The ITF stands in solidarity with our trans comrades, friends, siblings and members around the world - today, and all days year-round.
“As the labour movement, our founding principle and the very bedrock of everything we do is solidarity,” said Stephen Cotton, ITF General Secretary. “Standing together against oppression wherever it takes place and whoever the perpetrator is.”
Recent years have seen a significant increase in bigotry and vitriol directed at trans people - from a relentless barrage of media hostility and an increase in hate crimes, to coordinated legislative efforts to strip trans people of rights and dignity, particularly in the USA and UK.
Cotton added: “These attacks are a disgrace in and of themselves, and it is incumbent on all trade union members to speak out against them, and to actively work to tackle transphobia in our own workplaces and communities.”
“But these attacks are also a blatant attempt at distraction. With economies around the world still reeling from the effects of Covid-19, compounding decades of austerity and neoliberalism, it is working people who are suffering. Equivalent to governments scapegoating migrants or other minority communities, attacks on trans people offer no solutions to any of the problems facing our communities.”

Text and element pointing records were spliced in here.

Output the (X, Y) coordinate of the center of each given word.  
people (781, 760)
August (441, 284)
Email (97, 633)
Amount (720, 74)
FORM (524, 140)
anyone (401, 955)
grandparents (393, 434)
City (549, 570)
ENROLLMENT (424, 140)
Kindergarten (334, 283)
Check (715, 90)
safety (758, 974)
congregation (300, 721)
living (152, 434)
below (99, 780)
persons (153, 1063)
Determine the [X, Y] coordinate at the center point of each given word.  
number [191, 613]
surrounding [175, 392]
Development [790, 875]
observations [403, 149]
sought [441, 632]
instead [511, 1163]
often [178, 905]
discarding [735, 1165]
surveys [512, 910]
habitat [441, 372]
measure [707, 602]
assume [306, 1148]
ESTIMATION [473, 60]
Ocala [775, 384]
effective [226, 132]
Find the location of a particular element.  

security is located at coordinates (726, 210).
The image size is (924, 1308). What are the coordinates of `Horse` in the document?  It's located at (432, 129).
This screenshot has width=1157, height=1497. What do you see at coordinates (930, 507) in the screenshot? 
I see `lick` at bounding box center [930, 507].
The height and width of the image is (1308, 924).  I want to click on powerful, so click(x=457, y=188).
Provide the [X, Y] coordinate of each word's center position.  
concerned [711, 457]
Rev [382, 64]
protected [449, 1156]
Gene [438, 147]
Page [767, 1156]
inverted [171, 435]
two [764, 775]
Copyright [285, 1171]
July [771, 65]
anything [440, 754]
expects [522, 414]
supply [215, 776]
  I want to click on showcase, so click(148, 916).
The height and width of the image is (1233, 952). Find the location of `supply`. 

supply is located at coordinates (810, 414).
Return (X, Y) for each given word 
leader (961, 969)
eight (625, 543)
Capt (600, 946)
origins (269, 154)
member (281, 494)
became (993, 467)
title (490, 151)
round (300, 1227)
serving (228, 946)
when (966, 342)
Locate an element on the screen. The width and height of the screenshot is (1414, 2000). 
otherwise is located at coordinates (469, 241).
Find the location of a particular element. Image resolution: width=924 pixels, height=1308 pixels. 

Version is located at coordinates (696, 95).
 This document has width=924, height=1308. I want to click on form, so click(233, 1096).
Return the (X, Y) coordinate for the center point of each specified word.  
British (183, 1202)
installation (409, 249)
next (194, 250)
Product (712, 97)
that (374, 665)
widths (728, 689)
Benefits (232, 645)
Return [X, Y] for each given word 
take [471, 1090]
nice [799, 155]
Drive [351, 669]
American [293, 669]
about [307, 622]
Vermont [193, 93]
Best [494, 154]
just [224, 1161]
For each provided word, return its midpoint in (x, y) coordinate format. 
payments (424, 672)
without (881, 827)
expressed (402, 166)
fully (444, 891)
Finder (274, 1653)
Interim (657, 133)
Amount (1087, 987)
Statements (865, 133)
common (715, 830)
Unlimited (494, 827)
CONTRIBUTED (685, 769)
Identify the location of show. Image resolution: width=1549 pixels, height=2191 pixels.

As reaffirmed at our recent Urban Transport conference in South Africa, the ITF stands in solidarity with all members of the LGBT+ community - and we are proud to do so. We will continue to advocate for the elimination of all forms of violence, harassment and discrimination against transport workers, including trans workers, by demanding the ratification and effective implementation of ILO Convention 190 in all countries. We will also keep up the pressure on governments and employers to respect workers’ sanitation rights, taking into account the particular needs of trans workers.
Regardless of sexual orientation or gender identity, an injury to one is an injury to all.